Posted on:2004-04-04Degree:Ph.DType:Dissertation
University:Stanford UniversityCandidate:Kim, JaehaFull Text:PDF
GTID:1468390011473125Subject:Engineering
Abstract/Summary:
There is a need for IC chips that can support very high input/output (I/O) bandwidths. The key to high bandwidth is high per-pin I/O data rate and low power operation to enable a large number of pins to be integrated. This dissertation explores how adaptive power-supply regulation and parallelism can help minimize the link power dissipation while achieving high performance.; To maximize the energy-efficiency, the supply voltage is adaptively regulated to the minimum required for the desired frequency. The adaptive supply uses a buck regulator for efficient voltage step-down, and this regulator uses a novel digital sliding controller that monitors the link performance and adapts the voltage to process and temperature variations. Since the dynamics of the sliding controller do not depend on its operating frequency, the controller can be operated off of the adaptive supply, achieving the overall efficiency of 89--95% over the entire operating range (over 40x change in power).; The analog sections of the I/O circuits are modified to extend their operation to very low voltages. The input signals to the transmitter output stage are level-shifted to make the effective threshold voltage of the output devices zero and to mitigate the output current vanishing as the supply voltage approaches Vth. The receiver stage uses an integrating stage with no sampling switches and a charge-injection-based comparator that can operate at very low supply. Overall, the link is operational down to 0.9V with Vth of 0.55V.; The timing for the links is controlled by either PLL or DLL circuitry that locally generates the needed multiphase clocks for the parallelized transceiver architecture.
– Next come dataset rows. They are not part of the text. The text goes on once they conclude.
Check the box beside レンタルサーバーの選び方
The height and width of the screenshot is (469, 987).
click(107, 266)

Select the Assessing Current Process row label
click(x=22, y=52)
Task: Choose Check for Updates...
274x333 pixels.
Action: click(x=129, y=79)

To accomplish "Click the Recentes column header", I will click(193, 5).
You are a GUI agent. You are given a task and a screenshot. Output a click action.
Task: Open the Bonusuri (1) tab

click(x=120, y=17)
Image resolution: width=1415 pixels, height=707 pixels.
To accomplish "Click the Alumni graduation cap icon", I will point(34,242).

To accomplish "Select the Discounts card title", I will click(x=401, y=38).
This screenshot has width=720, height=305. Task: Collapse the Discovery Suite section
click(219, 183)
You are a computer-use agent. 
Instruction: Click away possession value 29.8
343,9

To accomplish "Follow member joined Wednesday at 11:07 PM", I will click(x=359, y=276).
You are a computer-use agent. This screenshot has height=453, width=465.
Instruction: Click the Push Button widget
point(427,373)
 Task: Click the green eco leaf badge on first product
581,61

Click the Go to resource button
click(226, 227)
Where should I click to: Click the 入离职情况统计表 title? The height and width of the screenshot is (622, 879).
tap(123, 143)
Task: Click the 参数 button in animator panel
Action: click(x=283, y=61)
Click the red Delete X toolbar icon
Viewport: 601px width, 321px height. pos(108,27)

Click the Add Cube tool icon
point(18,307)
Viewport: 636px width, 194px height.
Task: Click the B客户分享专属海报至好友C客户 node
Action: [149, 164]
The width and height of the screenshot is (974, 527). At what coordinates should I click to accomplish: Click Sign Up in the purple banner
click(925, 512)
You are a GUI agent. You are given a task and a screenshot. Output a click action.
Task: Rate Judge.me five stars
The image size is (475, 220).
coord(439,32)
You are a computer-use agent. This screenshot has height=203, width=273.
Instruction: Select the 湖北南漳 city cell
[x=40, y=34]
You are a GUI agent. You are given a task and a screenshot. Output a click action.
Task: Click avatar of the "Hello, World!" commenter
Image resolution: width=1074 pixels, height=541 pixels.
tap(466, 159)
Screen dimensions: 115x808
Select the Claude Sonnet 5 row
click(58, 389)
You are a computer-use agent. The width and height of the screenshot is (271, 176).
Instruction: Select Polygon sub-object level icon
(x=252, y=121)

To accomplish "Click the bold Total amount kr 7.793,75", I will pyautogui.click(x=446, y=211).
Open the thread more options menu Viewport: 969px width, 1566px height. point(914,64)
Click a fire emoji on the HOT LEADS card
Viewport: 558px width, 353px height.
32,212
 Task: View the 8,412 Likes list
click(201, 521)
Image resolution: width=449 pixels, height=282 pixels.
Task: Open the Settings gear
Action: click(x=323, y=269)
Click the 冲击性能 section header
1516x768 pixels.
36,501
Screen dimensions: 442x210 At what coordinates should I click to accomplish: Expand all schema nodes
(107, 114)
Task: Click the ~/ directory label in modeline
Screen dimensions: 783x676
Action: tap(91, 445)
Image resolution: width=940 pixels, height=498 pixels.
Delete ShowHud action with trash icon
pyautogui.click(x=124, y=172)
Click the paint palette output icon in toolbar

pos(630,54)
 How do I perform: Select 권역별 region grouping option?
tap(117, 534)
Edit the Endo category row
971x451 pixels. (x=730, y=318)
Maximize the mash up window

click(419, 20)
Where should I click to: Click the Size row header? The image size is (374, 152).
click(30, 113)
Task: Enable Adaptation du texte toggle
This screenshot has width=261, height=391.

The area of these circuits are reduced by using the adaptive supply as the global loop to coarse-tune the frequency and using the local loops to fine-tune over a narrow range. In this architecture, the PLL design requires 52% less power and 41% less area than the DLL design with about the same jitter. The clock recovery PLLs use bangbang control and its nonlinear effects are carefully analyzed.; Prototype chips were fabricated in a 0.25mum CMOS technology. The adaptive-supply link operates from 0.65 to 5.0Gb/s. At 3.1Gb/s, the complete link dissipates only 113mW.